#### Task prompt
Beginning with the line where "Open the What-If 分析 dropdown" appears, restate each line word for word until the data ends. Pictures do not go in.

#### Dataset entries
:::

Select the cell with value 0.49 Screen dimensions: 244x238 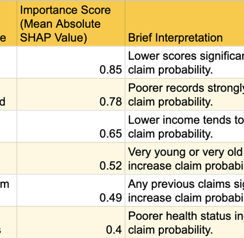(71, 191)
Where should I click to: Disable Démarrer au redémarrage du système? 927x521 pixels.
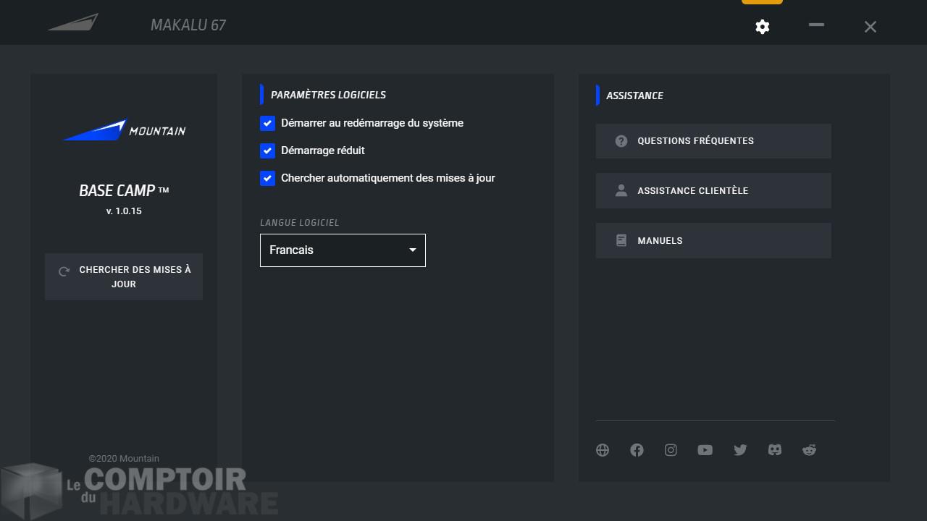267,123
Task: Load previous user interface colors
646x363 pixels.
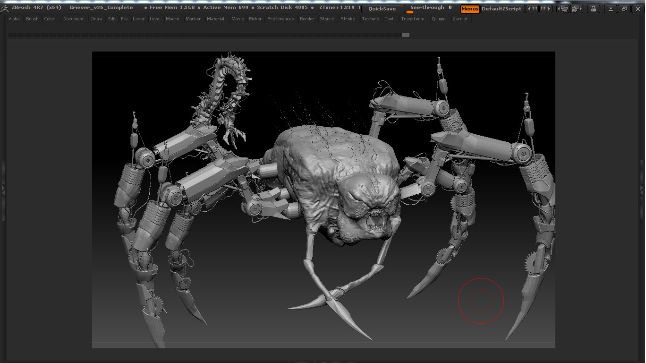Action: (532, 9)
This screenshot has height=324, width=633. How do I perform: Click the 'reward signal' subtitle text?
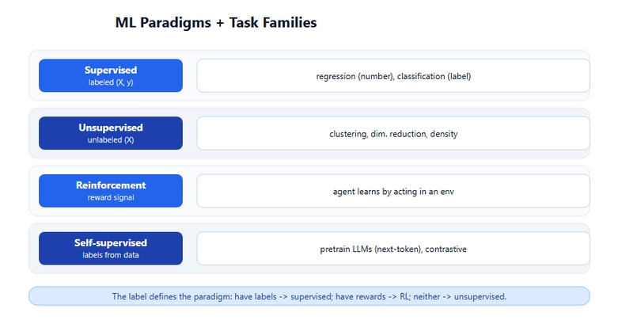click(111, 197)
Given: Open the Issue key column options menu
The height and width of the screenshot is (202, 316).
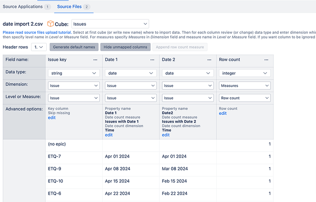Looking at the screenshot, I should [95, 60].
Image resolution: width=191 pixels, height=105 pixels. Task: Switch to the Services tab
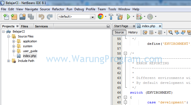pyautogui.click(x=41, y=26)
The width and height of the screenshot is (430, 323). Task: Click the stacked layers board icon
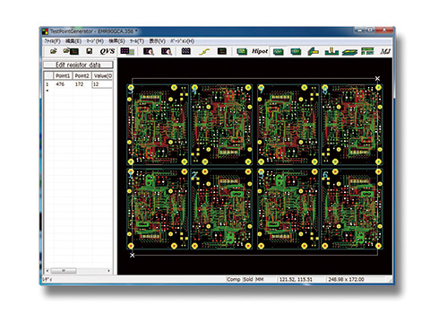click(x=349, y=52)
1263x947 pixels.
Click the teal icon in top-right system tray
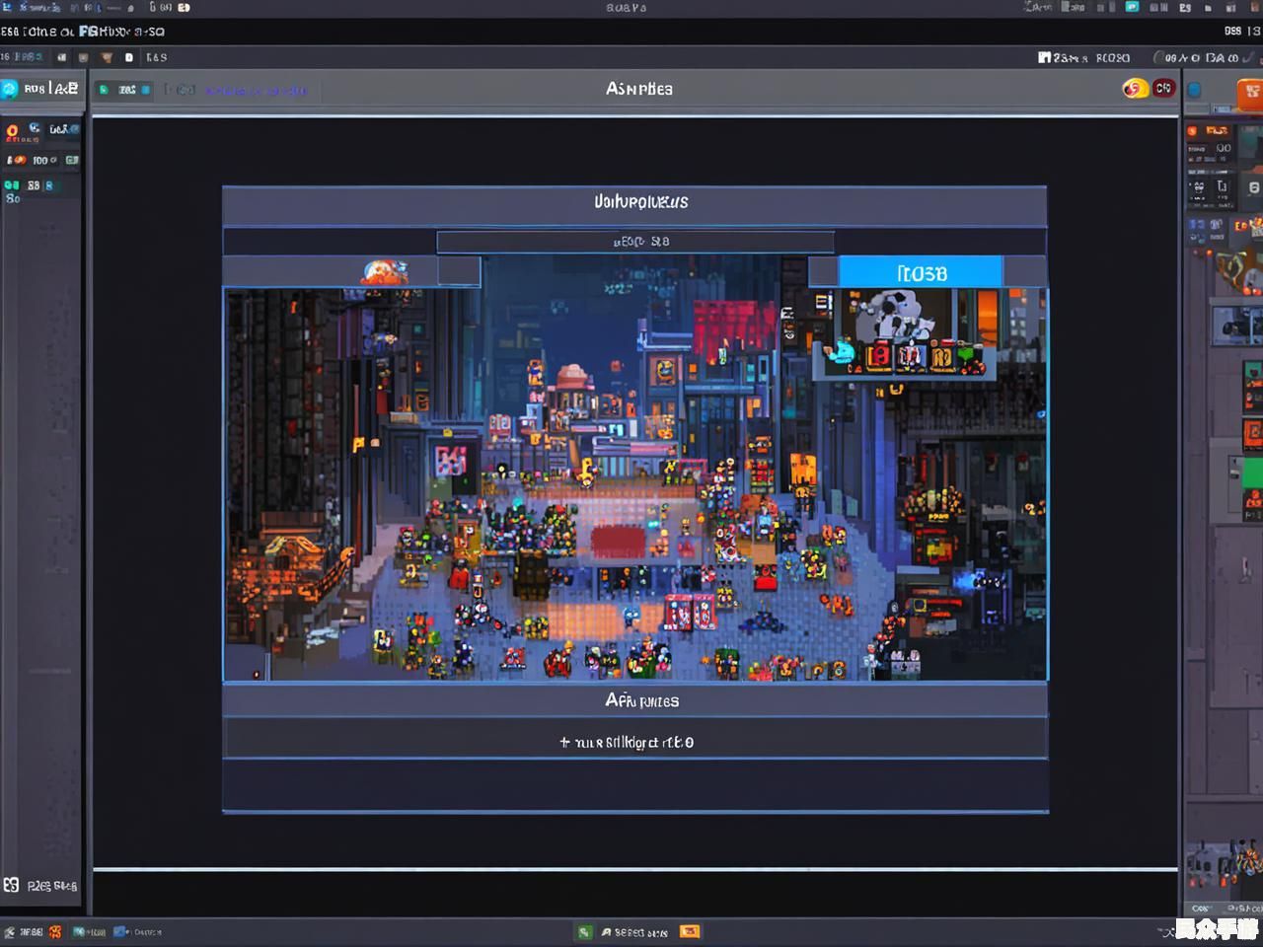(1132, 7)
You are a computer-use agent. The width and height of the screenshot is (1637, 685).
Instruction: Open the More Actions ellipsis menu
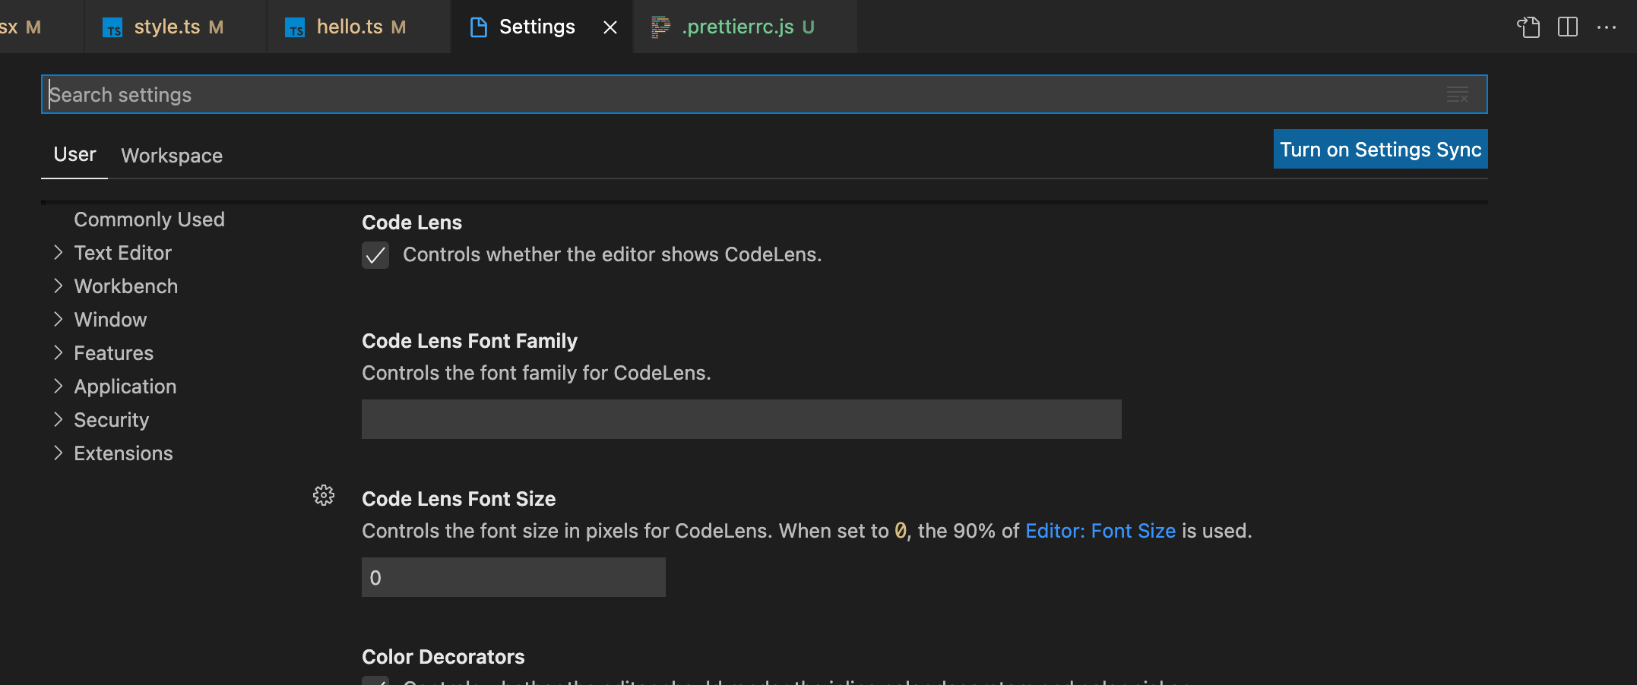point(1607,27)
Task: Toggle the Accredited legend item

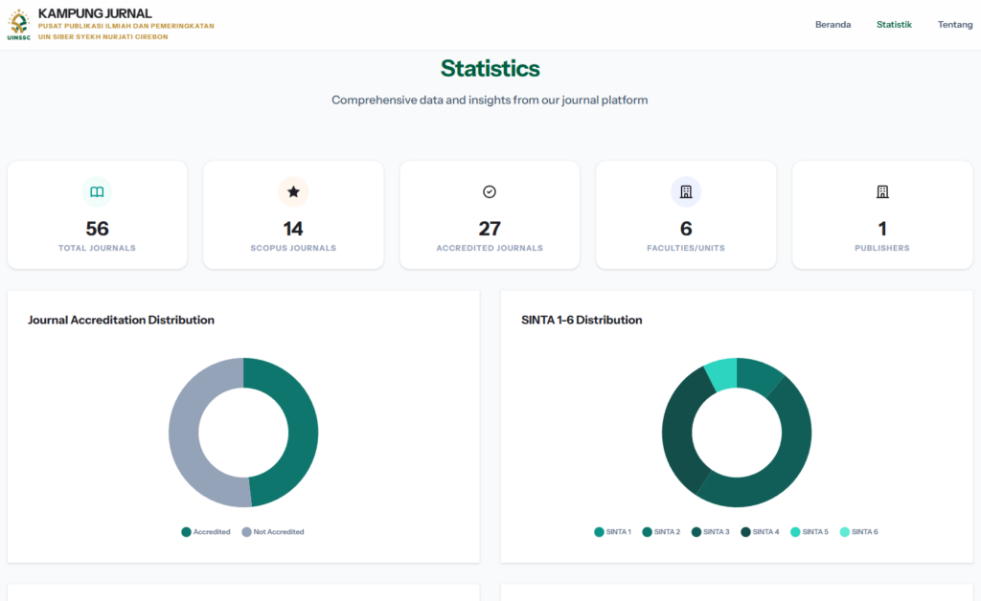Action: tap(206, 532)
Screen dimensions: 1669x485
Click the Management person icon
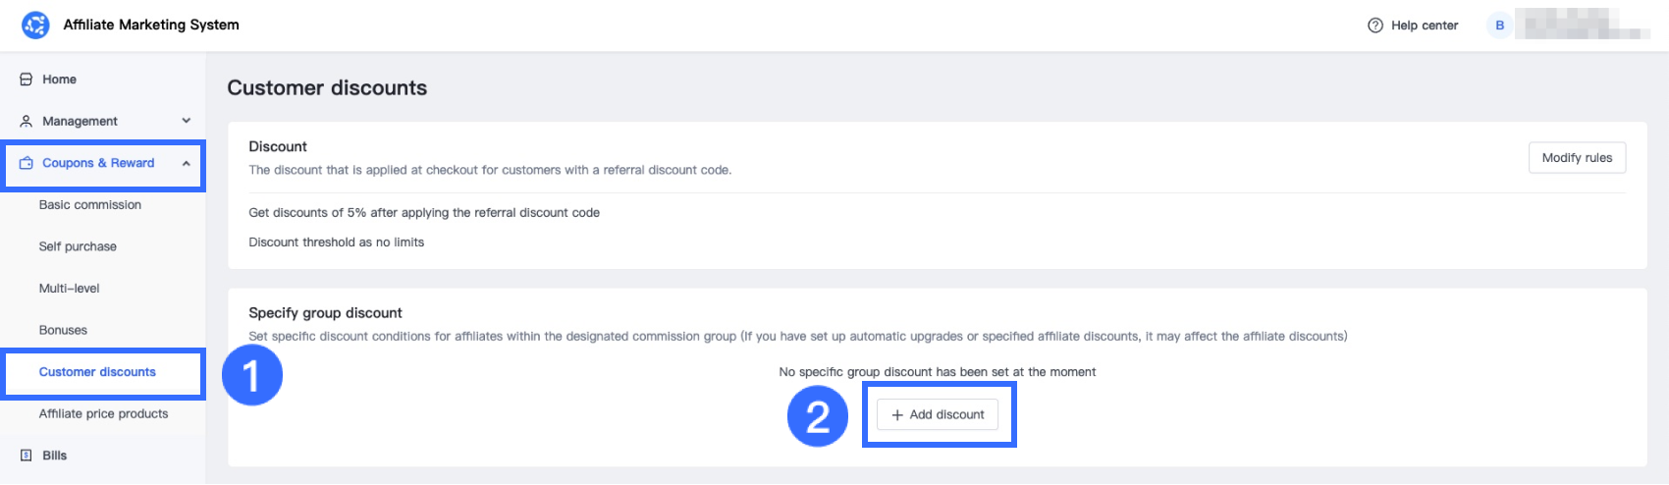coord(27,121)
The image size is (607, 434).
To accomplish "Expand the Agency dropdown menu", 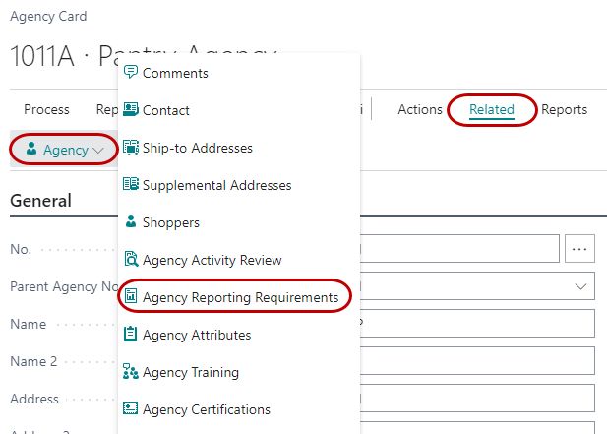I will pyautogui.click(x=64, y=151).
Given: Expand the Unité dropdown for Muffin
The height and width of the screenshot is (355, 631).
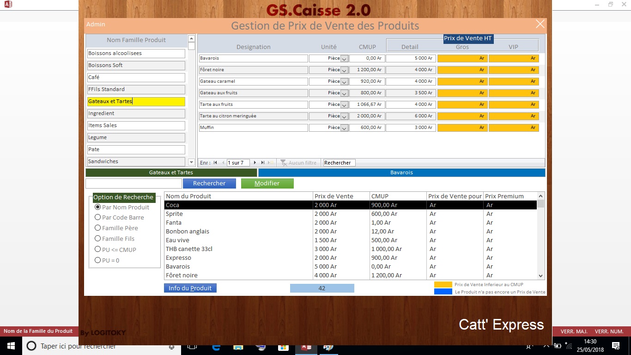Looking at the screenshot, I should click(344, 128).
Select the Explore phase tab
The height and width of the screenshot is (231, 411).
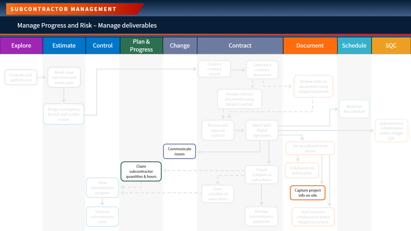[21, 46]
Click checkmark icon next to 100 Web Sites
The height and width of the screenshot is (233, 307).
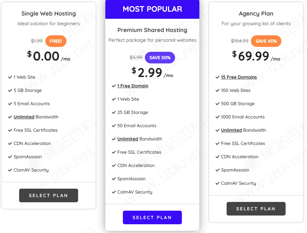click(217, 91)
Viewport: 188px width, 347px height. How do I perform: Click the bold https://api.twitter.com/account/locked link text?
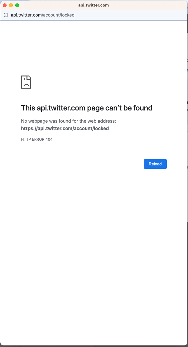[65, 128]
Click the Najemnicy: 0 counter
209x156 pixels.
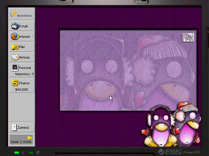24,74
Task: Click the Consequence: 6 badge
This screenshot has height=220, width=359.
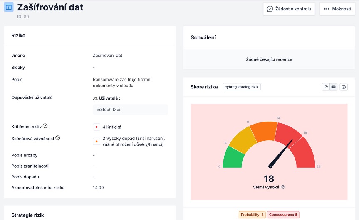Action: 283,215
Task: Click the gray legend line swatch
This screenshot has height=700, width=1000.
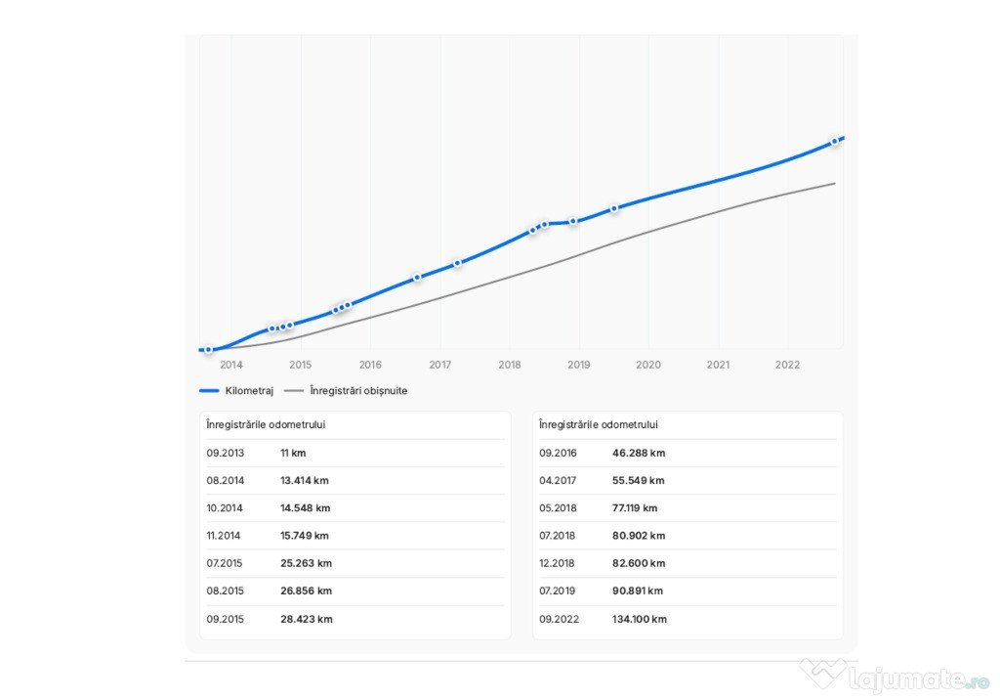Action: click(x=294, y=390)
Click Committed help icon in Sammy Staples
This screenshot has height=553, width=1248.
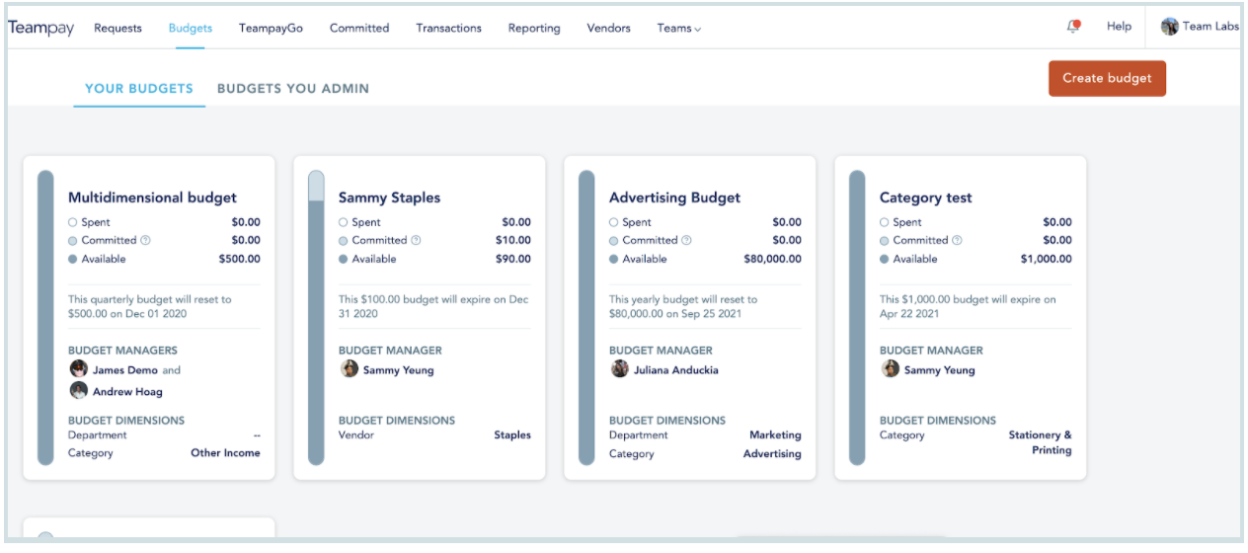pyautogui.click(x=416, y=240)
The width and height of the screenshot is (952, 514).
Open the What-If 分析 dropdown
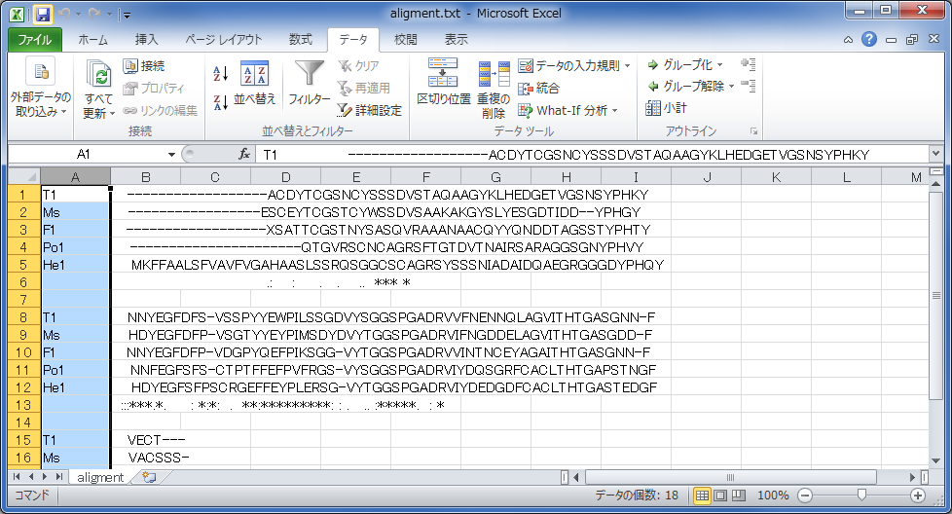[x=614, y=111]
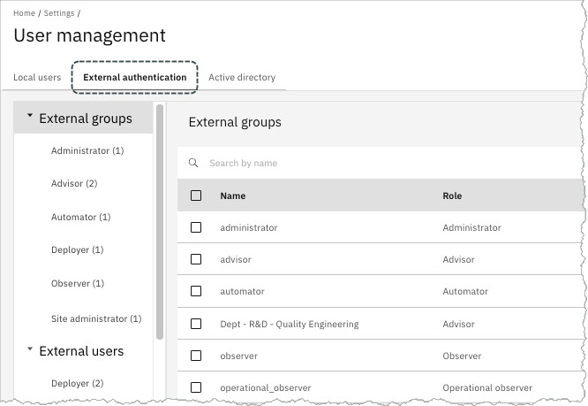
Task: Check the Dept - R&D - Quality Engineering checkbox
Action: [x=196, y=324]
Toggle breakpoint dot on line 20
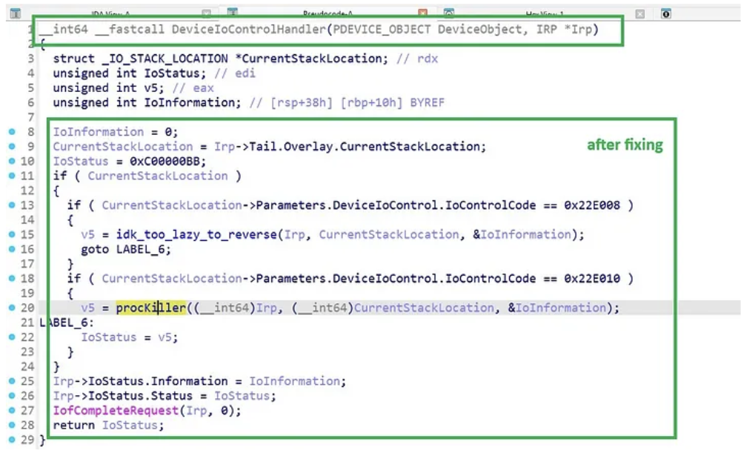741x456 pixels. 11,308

:::

#### Exercise answer
Open the What-If 分析 dropdown
[x=614, y=111]
Task: Check the Dept - R&D - Quality Engineering checkbox
Action: [x=196, y=324]
Toggle breakpoint dot on line 20
741x456 pixels. 11,308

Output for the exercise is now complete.